## DESCRIPTION OF THE TASK
Transcribe exactly everything in the data below from the line containing "Sušienky a oblátky (13, 140)" down to the line containing "Sladidlá a dochucovadlá (16, 162)", both lines included and nothing further.
___ INPUT FOR THIS TASK
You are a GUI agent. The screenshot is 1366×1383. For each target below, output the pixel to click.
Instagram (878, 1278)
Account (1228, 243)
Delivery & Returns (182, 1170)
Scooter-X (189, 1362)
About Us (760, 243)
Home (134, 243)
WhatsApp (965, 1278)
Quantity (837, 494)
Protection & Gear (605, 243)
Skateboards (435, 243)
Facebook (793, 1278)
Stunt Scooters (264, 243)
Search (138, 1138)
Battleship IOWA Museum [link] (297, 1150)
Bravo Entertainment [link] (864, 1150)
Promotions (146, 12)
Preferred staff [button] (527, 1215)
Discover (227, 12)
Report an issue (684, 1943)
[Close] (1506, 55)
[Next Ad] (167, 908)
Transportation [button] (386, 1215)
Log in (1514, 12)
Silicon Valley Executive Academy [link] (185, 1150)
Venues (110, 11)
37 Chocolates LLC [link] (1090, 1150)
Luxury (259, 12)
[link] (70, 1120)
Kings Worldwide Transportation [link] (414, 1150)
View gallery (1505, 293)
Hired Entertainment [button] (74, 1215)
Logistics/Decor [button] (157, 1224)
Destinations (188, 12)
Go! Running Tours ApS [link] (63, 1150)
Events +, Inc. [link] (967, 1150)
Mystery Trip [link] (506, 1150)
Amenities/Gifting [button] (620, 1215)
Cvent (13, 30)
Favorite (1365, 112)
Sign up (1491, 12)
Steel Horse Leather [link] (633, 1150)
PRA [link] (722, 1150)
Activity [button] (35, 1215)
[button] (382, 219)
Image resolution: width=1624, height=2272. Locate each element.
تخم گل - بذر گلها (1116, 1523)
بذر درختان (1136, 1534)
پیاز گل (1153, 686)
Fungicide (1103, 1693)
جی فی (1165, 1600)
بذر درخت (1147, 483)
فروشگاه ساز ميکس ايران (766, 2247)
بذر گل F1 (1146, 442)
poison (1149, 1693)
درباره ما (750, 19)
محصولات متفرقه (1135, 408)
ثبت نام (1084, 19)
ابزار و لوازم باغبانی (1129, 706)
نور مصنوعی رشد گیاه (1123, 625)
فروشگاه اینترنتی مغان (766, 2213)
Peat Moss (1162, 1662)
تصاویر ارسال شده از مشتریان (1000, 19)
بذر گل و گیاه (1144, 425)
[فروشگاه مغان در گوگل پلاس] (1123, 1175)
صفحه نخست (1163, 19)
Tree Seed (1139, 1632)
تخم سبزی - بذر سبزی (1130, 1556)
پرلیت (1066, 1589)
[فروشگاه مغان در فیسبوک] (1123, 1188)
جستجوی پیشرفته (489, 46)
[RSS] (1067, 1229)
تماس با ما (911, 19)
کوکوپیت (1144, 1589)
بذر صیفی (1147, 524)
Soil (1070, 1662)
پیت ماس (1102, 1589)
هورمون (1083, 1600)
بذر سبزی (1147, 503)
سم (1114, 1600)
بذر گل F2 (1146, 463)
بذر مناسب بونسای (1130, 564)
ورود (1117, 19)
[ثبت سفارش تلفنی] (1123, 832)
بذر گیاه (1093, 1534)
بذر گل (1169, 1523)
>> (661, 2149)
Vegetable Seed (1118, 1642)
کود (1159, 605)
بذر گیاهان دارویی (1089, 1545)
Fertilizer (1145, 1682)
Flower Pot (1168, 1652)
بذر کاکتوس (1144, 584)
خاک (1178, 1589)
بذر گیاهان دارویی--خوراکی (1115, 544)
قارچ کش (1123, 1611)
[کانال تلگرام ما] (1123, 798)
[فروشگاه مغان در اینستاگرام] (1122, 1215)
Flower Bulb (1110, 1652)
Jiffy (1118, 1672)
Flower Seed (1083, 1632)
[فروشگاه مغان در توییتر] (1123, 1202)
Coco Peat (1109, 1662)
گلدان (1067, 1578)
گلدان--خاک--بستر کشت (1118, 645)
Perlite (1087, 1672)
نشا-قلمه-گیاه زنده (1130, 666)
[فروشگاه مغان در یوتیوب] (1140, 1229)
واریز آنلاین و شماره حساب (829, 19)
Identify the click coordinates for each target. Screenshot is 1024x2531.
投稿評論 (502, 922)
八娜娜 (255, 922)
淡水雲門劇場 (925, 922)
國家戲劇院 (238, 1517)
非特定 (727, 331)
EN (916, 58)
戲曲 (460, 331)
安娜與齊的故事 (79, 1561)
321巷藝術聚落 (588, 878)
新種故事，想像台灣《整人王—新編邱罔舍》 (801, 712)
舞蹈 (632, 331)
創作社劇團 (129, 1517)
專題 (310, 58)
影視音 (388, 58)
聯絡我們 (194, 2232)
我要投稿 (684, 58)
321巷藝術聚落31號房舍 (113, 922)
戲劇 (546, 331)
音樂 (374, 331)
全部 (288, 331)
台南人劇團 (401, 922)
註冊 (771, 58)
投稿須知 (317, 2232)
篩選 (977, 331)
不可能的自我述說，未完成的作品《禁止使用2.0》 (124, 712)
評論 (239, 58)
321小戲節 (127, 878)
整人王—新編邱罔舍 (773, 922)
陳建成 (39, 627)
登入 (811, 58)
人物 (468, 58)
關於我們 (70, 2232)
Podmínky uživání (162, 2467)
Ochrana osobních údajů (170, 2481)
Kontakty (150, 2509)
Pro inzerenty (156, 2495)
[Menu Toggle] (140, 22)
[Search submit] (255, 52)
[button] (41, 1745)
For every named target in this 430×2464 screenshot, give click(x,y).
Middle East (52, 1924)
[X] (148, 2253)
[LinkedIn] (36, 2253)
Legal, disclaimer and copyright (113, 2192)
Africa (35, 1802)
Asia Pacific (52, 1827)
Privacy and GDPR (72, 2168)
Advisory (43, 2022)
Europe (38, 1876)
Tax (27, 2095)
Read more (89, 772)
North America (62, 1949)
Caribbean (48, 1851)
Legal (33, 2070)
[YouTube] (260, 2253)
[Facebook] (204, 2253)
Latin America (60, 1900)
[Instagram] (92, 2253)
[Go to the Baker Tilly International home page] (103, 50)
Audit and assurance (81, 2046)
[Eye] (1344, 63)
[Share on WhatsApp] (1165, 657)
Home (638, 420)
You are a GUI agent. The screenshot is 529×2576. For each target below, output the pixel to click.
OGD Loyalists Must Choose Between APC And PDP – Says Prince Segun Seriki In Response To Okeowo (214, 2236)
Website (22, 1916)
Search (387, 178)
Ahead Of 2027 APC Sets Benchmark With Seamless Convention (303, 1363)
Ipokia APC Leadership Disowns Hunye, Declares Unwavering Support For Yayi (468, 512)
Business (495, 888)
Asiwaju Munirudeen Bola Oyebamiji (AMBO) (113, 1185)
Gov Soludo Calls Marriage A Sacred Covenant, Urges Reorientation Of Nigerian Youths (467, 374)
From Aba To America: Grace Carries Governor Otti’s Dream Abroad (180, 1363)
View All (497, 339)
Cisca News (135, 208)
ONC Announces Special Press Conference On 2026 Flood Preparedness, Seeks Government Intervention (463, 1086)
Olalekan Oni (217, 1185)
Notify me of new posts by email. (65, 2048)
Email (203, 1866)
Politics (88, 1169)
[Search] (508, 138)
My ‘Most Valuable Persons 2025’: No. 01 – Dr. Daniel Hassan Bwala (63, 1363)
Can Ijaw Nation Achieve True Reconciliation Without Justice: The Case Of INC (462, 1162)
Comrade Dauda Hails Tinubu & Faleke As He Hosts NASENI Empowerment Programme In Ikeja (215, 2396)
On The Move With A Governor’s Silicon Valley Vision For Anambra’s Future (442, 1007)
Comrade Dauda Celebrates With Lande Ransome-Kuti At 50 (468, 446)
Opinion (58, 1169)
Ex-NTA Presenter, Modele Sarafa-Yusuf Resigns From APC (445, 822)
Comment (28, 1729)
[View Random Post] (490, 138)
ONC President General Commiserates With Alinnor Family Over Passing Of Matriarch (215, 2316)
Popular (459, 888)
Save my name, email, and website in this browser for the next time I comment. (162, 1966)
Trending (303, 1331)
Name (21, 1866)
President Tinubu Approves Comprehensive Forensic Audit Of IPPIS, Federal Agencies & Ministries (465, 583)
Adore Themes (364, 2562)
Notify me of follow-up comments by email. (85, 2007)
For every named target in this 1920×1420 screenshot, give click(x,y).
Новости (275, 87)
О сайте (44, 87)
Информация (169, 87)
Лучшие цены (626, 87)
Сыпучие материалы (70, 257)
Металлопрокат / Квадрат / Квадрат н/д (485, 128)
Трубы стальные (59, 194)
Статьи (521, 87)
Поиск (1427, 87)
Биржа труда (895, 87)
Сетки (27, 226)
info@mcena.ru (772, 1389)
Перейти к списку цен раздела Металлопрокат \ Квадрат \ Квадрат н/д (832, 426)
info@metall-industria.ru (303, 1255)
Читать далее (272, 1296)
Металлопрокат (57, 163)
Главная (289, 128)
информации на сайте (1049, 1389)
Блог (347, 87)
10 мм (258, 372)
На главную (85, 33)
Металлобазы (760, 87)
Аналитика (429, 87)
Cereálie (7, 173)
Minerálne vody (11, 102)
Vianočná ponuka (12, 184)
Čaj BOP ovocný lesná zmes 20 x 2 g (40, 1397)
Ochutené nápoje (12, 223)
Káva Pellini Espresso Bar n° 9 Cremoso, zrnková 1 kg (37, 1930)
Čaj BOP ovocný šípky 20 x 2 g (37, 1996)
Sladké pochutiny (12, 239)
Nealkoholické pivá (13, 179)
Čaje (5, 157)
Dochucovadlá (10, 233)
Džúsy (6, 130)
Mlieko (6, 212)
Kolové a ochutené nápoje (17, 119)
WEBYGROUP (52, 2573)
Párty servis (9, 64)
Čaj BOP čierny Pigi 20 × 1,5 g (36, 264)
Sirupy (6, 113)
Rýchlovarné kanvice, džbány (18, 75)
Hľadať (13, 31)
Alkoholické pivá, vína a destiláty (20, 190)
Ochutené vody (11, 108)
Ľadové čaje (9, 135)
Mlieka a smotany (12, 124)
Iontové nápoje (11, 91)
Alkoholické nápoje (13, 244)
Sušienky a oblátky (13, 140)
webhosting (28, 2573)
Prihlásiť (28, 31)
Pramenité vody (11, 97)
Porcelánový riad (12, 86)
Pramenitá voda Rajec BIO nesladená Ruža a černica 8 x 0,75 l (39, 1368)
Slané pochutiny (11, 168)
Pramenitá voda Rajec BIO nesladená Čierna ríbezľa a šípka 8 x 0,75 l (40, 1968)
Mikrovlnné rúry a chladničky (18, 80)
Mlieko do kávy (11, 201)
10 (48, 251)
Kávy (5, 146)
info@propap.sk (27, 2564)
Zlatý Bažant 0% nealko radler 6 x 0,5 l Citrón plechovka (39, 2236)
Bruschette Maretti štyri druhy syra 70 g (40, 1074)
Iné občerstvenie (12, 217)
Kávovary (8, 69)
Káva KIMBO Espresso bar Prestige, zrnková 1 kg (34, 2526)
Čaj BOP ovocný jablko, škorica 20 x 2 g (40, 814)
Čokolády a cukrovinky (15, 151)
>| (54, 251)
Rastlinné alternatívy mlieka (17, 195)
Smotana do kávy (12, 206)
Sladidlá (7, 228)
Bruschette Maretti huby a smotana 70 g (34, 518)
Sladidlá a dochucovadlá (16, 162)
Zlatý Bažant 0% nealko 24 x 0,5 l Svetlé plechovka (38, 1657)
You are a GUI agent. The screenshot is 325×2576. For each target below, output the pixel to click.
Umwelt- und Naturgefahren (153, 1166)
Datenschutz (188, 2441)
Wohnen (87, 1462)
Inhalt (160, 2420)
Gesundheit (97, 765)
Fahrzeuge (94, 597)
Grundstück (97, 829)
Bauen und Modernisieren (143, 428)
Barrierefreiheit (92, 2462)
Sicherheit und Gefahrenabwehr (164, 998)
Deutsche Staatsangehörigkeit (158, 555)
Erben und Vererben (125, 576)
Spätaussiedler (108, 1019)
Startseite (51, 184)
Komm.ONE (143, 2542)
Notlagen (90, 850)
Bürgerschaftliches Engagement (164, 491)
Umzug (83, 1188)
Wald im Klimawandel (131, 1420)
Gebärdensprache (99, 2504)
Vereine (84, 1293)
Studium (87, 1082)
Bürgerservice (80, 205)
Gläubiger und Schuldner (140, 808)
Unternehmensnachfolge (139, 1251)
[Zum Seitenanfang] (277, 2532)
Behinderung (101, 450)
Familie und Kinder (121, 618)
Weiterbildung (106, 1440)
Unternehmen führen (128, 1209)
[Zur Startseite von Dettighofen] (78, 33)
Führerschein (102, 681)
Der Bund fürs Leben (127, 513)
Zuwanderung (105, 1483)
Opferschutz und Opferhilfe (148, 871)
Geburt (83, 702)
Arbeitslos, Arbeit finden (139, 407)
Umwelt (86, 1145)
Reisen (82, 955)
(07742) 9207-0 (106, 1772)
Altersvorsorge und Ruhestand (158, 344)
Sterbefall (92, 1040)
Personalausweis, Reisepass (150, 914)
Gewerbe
______
## ANSWER BOX
Sušienky a oblátky (13, 140)
webhosting (28, 2573)
Prihlásiť (28, 31)
Pramenité vody (11, 97)
Porcelánový riad (12, 86)
Pramenitá voda Rajec BIO nesladená Ruža a černica 8 x 0,75 l (39, 1368)
Slané pochutiny (11, 168)
Pramenitá voda Rajec BIO nesladená Čierna ríbezľa a šípka 8 x 0,75 l (40, 1968)
Mikrovlnné rúry a chladničky (18, 80)
Mlieko do kávy (11, 201)
10 (48, 251)
Kávy (5, 146)
info@propap.sk (27, 2564)
Zlatý Bažant 0% nealko radler 6 x 0,5 l Citrón plechovka (39, 2236)
Bruschette Maretti štyri druhy syra 70 g (40, 1074)
Iné občerstvenie (12, 217)
Kávovary (8, 69)
Káva KIMBO Espresso bar Prestige, zrnková 1 kg (34, 2526)
Čaj BOP ovocný jablko, škorica 20 x 2 g (40, 814)
Čokolády a cukrovinky (15, 151)
>| (54, 251)
Rastlinné alternatívy mlieka (17, 195)
Smotana do kávy (12, 206)
Sladidlá (7, 228)
Bruschette Maretti huby a smotana 70 g (34, 518)
Sladidlá a dochucovadlá (16, 162)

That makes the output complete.